Looking at it another way, we can be highly confident that that the unknown value of the estimand is within two
standard errors of the observed estimate. (I'll use equivalent events to show this on the board.)
We often don't know the value of an estimator's standard error, but if we can estimate it well then we can still
use the observed estimate plus and minus two estimated standard errors as the endpoints of a (perhaps crude)
approximate 95% confidence interval for the estimand.
It should be noted that by itself the estimated standard error isn't necessarily a decent measure of an estimator's
accuracy unless the estimator's bias is negligible. If we have nonnegligible bias then we should perhaps focus on
the mean squared error as a measure of an estimator's accuracy, and we should take the bias into
account when obtaining a confidence interval for the estimand. Even for unbiased estimators, perhaps due
to the nonnormality of the estimator and/or the inaccuracy of the estimated standard error, we can often improve
on the simple interval estimation method described above. Nevertheless, estimated standard errors are often used to
provide a simple measure of an estimator's accuracy and produce "back of the envelope" approximate confidence
intervals. It is therefore disappointing that estimates of standard errors are often hard to obtain unless the
estimator is a sample mean. (Notes: (1) If we want to assume a specific parametric model then we can
sometimes use methods covered in STAT 652 / CSI 672 to obtain estimated standard errors for estimators that aren't
sample means, but when working with real data we should perhaps be hesitant to assume a specific parametric model,
particularly when the sample size is small. (2) In class I'll discuss how to estimate standard errors for the
sample mean and sample median, and discuss the estimation of the distribution median in a parametric model.)
Pages 12-13 of E&T describe how to obtain
bootstrap samples, and use them to obtain
bootstrap replicates of a statistic, and use them to obtain a
bootstrap estimate of standard error. (I'll go over this material in class.)
Table 2.2 on p. 14 of E&T shows how the bootstrap estimate of standard error can vary as the
number of bootstrap samples, B, used is changed. E&T suggest (see p. 13 and the last line on p. 14)
that for bootstrap estimates of standard error,
typical values used for B range from 50 to 200. But an examination of Table 2.2 suggests that if it isn't
too much bother, perhaps using as many as 500 bootstrap samples would be good. (I'll discuss this in class. Also,
I'll discuss how the values in the last column of Table 2.2 are obtained.)
This R code can be used to obtain some results similar to those
presented in Table 2.2,
and also produce some similar results for a random sample of size 1,600 from the standard normal distribution.

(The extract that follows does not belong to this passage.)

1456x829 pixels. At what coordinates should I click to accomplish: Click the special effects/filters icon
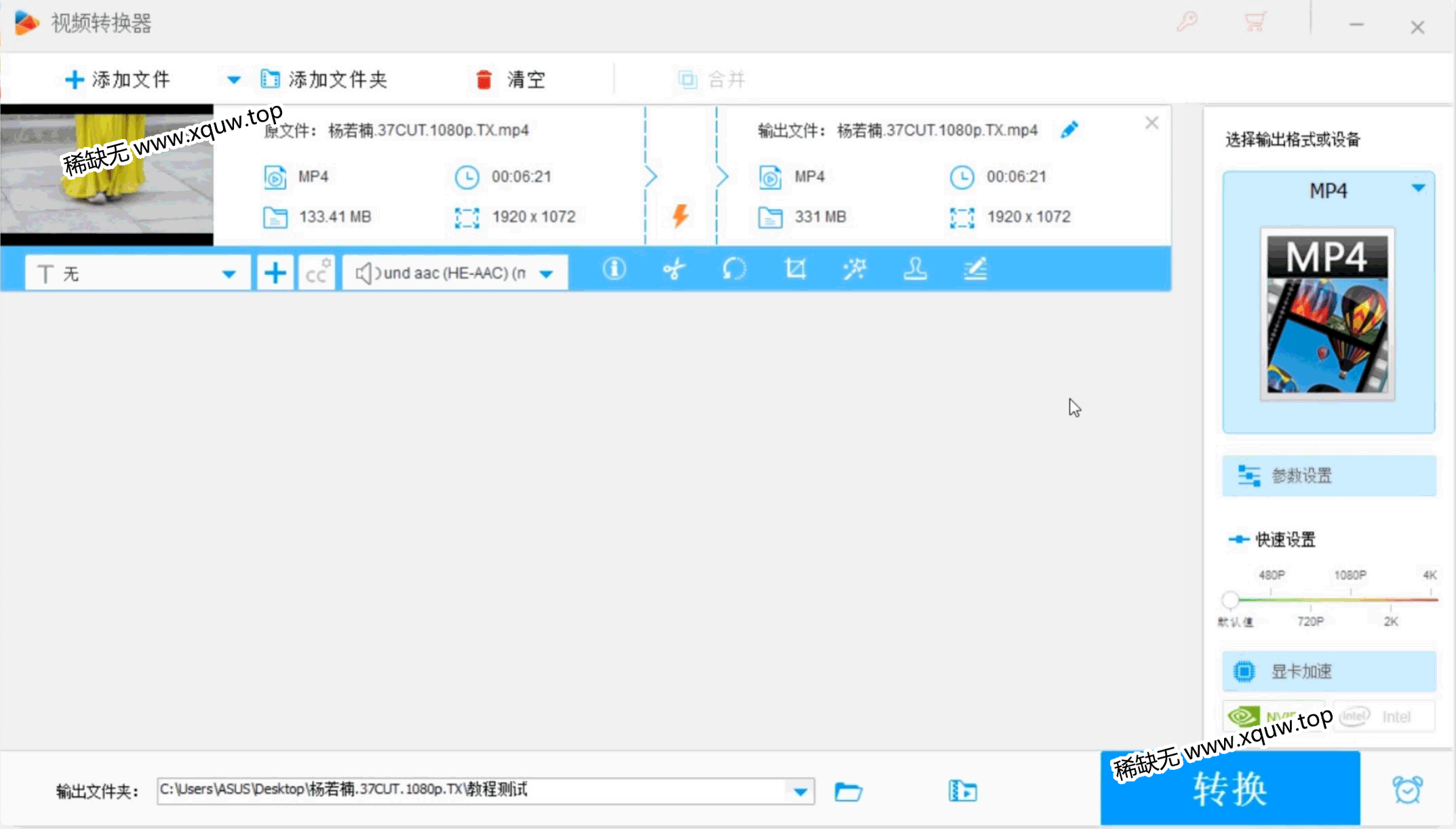(x=855, y=270)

Note that the last complete paragraph on p. 14 suggests how one might do a test of the null hypothesis that two
medians are equal against the alternative that they are not equal. One could assume that the difference in sample
medians is approximately normal and compare the standardized difference in sample medians to the quantiles of the
standard normal distribution. (Notes: (1) One might want to use the Harrell-Davis estimator to estimate the medians
instead of using the sample median. (2) We might revisit this situation later when I cover bootstrap hypothesis
testing.) Such a test about two distribution medians is something that traditional statistical methods don't address
unless one makes some assumptions about the underlying distributions that may not be realistic.